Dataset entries
=== Begin Enclosure ===

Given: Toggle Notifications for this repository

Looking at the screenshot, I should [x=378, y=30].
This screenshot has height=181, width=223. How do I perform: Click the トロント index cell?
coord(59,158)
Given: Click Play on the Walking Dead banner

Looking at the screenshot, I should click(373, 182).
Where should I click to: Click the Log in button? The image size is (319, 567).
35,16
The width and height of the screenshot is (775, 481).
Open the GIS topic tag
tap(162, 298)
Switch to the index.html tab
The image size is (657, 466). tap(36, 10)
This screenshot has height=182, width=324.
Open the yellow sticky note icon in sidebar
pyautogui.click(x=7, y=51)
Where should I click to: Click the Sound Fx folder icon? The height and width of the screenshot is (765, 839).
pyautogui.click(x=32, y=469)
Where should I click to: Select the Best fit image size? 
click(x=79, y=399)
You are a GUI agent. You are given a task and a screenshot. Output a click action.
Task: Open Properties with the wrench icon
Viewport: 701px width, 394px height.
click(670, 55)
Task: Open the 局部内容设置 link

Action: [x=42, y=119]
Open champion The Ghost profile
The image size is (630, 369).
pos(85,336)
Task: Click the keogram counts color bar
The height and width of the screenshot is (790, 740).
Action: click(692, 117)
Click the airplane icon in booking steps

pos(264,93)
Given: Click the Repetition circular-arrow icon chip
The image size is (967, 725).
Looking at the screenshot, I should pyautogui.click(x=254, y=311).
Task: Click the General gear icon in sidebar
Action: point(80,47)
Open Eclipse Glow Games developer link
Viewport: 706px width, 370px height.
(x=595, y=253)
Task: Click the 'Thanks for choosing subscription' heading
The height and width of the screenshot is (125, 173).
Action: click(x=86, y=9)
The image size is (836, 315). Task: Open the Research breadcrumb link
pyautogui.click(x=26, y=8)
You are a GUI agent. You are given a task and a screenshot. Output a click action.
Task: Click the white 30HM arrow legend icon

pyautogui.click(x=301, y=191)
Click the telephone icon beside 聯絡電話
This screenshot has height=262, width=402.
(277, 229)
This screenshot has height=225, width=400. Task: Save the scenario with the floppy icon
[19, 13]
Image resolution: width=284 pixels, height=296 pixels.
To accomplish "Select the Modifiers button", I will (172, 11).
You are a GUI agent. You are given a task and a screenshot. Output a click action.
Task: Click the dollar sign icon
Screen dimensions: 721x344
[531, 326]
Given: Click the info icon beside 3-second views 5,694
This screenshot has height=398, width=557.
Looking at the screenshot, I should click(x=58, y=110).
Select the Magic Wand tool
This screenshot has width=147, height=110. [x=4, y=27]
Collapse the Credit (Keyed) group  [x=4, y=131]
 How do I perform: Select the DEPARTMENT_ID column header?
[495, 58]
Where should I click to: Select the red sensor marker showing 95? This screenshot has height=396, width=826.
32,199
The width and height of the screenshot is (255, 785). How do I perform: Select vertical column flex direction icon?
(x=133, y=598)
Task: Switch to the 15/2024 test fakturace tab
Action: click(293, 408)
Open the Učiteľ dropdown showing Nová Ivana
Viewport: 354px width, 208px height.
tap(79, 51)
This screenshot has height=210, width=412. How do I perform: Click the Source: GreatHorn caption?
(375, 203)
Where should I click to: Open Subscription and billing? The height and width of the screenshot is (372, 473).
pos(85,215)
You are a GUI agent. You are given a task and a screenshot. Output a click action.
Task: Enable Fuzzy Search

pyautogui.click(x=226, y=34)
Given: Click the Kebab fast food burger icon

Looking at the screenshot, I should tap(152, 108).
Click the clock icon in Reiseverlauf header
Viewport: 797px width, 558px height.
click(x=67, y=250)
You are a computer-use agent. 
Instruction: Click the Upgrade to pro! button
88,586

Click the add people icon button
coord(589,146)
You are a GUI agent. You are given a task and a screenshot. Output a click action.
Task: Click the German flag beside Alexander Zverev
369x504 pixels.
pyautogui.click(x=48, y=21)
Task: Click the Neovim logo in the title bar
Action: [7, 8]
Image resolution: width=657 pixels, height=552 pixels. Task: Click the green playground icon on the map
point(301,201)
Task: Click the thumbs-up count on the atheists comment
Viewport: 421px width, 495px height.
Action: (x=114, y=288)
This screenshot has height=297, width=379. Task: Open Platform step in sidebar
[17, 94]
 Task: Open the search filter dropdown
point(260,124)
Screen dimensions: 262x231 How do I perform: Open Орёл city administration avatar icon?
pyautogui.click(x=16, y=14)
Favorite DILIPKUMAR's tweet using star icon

=== End Enclosure ===

What you need to do
The span to print begins at the line containing "Where should I click to: Open" and ends at the final line of the entries; print it exactly and print nothing else.

Result below
Where should I click to: Open Subscription and billing? The height and width of the screenshot is (372, 473).
pos(85,215)
You are a GUI agent. You are given a task and a screenshot. Output a click action.
Task: Enable Fuzzy Search

pyautogui.click(x=226, y=34)
Given: Click the Kebab fast food burger icon

Looking at the screenshot, I should tap(152, 108).
Click the clock icon in Reiseverlauf header
Viewport: 797px width, 558px height.
click(x=67, y=250)
You are a computer-use agent. 
Instruction: Click the Upgrade to pro! button
88,586

Click the add people icon button
coord(589,146)
You are a GUI agent. You are given a task and a screenshot. Output a click action.
Task: Click the German flag beside Alexander Zverev
369x504 pixels.
pyautogui.click(x=48, y=21)
Task: Click the Neovim logo in the title bar
Action: [7, 8]
Image resolution: width=657 pixels, height=552 pixels. Task: Click the green playground icon on the map
point(301,201)
Task: Click the thumbs-up count on the atheists comment
Viewport: 421px width, 495px height.
Action: (x=114, y=288)
This screenshot has height=297, width=379. Task: Open Platform step in sidebar
[17, 94]
 Task: Open the search filter dropdown
point(260,124)
Screen dimensions: 262x231 How do I perform: Open Орёл city administration avatar icon?
pyautogui.click(x=16, y=14)
Favorite DILIPKUMAR's tweet using star icon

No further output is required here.